El arranque del disco es muy simbólico. Marttein samplea la unánime «Macarena» y, con la voz afantasmada, busca un estribillo en los vasos con cerveza caliente de la noche anterior. Spoiler alert: encuentra otra cosa. Hay un tango que podría haber sido compuesto por Philip K. Dick. Hay RKT con los empleados de limpieza de la Casa Rosada. Hay una comedia trash y de enredos con Dillom en un Renault 12. Es un despliegue amargo: música para las alcantarillas de estos barrios llenos de falopa mal cortada y estafas piramidales. La neutrónica ya explotó, desapareció todo. Esta gente tuvo que violar algunos códigos para sobrevivir, pero el desliz los hirió de muerte porque tienen ética. Marttein, en ese sentido, es muy argentino.

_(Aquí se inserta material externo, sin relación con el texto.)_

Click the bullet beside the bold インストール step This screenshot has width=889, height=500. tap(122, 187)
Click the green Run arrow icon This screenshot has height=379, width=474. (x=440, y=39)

CONFESIONES DE UNA MÁSCARA

«Me gusta Goyeneche», dice. «Me gusta mucho la voz de Iggy Pop: grave, medio sensual, medio rota. Me gustan Bowie y Moura. Tengo bastantes influencias para la voz y me gusta hacer un montón de cosas distintas: hablar, susurrar, cantar más liviano, cantar más exageradamente. Yo sentía que tenía un montón de influencias y fuertes diferentes, pero me estaba costando direccionarlos, acoplarlos. La idea, entonces, fue generar una sola voz que contuviera una paleta de expresiones y técnicas distintas.» Ergo: había que inventar un personaje.

Después de un concierto, dos tipos lo emboscaron con la típica idea de trasnoche: hacer la película del disco. Eran José Fogwill y Clemente Bruzzone. Las canciones ya estaban. Tenían los escenarios (bares y calles de Avellaneda) y tenían la estética (Picado fino, el primer Jarmusch, etcétera). «El Rubio apareció cuando empezamos a encarar la parte audiovisual», dice Marttein. «Con Roma Trigo, que fue y es mi entrenadora actoral, trabajamos en cada detallecito: los actings, los estados de ánimo, cada arista del personaje. Ahora ya es un rollo muy importante del show. Tengo la misión de sostener esa interpretación hasta el último minuto.»

Dale una máscara y te dirá la verdad. Como un samurái, Marttein no desarma los hilos de su personaje en ningún momento de sus conciertos. No hay fisuras. No hay capitulación. No es una obra de teatro. El Rubio plantea la consigna («queremos salir»), escucha la pregunta («¿a dónde?») y todos juntos formulan la respuesta: «¡Adelante!». Hay espesor, hay swing, hay sudor. Hay gente que grita cosas cariñosas e inaprensibles mientras el tipo va quedándose en calzones. Es importante verlo en vivo. No pasa con todos los artistas de su generación, acaso con muy pocos.

El final, en ese sentido, es como cada episodio de Scooby-Doo. Recién cuando cede el último decibel del último acople del último tema, aparece ese pibe extenuado y agradecido que se llama Martín. «Para que la gente sienta algo, hay que estar en una posición de vulnerabilidad», dice. «Estar en un escenario es una posición de vulnerabilidad. Creo que eso es el arte y creo que se fue perdiendo. Tenés que abrir tu corazón. Las personas valoran eso de los artistas. ¿O no?»